Substitute 1188 kg for ${\displaystyle \sum _{t=1}^n{x}_i}$ and 12 for n in Equation (1).

$\begin{array}{c}\overline{x}=\frac{1188}{12}\\ =99\text{kg}\end{array}$

Therefore, the average mass is $\underset{\_}{99\text{kg}}$.

Substitute 1493.6 kg² for ${\displaystyle \sum _{t=1}^n{\left(x_i-\overline{x}\right)}^2}$ and 12 for n in Equation (2).

$\begin{array}{c}v=\frac{1493.6}{12-1}\\ =135.782{\text{kg}}^2\end{array}$

Therefore, the variance of mass is $\underset{\_}{135.782{\text{kg}}^2}$.

Substitute 1493.6 kg² for ${\displaystyle \sum _{t=1}^n{\left(x_i-\overline{x}\right)}^2}$ and 12 for n in Equation (3).

$\begin{array}{c}s=\sqrt{\frac{1493.6}{12-1}}\\ =11.653\text{kg}\end{array}$

Therefore, the standard deviation of mass is $\underset{\_}{11.653\text{kg}}$.

Age:

Calculate the values to find the average, variance, and standard deviation as in Table 4.
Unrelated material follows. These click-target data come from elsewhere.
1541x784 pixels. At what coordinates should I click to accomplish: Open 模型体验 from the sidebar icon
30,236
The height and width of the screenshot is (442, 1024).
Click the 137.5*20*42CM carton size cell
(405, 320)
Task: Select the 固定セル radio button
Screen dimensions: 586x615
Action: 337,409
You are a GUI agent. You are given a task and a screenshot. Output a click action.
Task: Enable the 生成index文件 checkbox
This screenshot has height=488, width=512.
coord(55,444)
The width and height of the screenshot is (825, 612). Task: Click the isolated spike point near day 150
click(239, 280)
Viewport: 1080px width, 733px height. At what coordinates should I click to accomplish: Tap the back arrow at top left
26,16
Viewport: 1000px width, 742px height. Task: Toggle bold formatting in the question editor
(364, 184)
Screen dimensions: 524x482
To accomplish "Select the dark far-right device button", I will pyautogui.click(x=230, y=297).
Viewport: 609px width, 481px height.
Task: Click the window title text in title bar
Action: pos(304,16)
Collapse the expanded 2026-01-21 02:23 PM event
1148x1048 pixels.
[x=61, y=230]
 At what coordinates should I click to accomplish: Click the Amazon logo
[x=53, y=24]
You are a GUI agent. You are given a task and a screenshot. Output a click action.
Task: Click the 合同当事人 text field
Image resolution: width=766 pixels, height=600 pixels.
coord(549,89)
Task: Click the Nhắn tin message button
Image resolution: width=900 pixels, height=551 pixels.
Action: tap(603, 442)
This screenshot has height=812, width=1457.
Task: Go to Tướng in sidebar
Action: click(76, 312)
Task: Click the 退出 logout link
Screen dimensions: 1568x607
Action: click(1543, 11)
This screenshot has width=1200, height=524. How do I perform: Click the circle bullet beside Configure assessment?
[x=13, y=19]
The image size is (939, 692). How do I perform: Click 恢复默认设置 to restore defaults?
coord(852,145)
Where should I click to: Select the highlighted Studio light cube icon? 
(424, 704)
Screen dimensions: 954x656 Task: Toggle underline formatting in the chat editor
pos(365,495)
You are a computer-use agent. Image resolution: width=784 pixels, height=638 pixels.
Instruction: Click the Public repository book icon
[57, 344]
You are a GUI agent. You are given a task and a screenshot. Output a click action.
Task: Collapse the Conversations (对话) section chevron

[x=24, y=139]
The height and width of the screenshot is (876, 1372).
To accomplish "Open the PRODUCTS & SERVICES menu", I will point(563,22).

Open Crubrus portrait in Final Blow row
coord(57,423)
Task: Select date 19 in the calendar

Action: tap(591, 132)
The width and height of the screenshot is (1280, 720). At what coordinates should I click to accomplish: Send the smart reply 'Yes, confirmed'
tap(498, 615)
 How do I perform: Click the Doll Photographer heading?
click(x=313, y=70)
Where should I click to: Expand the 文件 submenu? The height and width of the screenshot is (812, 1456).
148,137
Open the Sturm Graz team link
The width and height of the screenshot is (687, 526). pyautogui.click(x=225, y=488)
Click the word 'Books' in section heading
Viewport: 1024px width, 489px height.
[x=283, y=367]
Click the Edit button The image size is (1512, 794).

S No	Age (years) $\left(x_i\right)$	$\left(x_i-\overline{x}\right)$, years	${\left(x_i-\overline{x}\right)}^2$, (years)2
1	28	0.5	0.25
2	30	2.5	6.25
3	30	2.5	6.25
4	28	0.5	0.25
5	24	–3.5	12.25
6	35	7.5	56.25
7	25	–2.5	6.25
8	22	–5.5	30.25
9	33	5.5	30.25
10	26	–1.5	2.25
11	23	–4.5	20.25
12	26	–1.5	2.25
	${\displaystyle \sum _{t=1}^n{x}_i}=330$		${\displaystyle \sum _{t=1}^n{\left(x_i-\overline{x}\right)}^2}=173$

Refer the Table 2 for the calculation values.

Substitute 330 years for ${\displaystyle \sum _{t=1}^n{x}_i}$ and 12 for n in Equation (1).

$\begin{array}{c}\overline{x}=\frac{330}{12}\\ =27.5\text{years}\end{array}$

Therefore, the average age is $\underset{\_}{27.5\text{years}}$.

Substitute 173 (years)² for ${\displaystyle \sum _{t=1}^n{\left(x_i-\overline{x}\right)}^2}$ and 12 for n in Equation (2).

$\begin{array}{c}v=\frac{173}{12-1}\\ =15.727{\left(\text{years}\right)}^2\end{array}$

Therefore, the variance of age is $\underset{\_}{15.727{\left(\text{years}\right)}^2}$.

Substitute 173 (years)² for ${\displaystyle \sum _{t=1}^n{\left(x_i-\overline{x}\right)}^2}$ and 12 for n in Equation (3).

$\begin{array}{c}s=\sqrt{\frac{173}{12-1}}\\ =3.966\text{years}\end{array}$

Therefore, the standard deviation of age is $\underset{\_}{3.966\text{years}}$.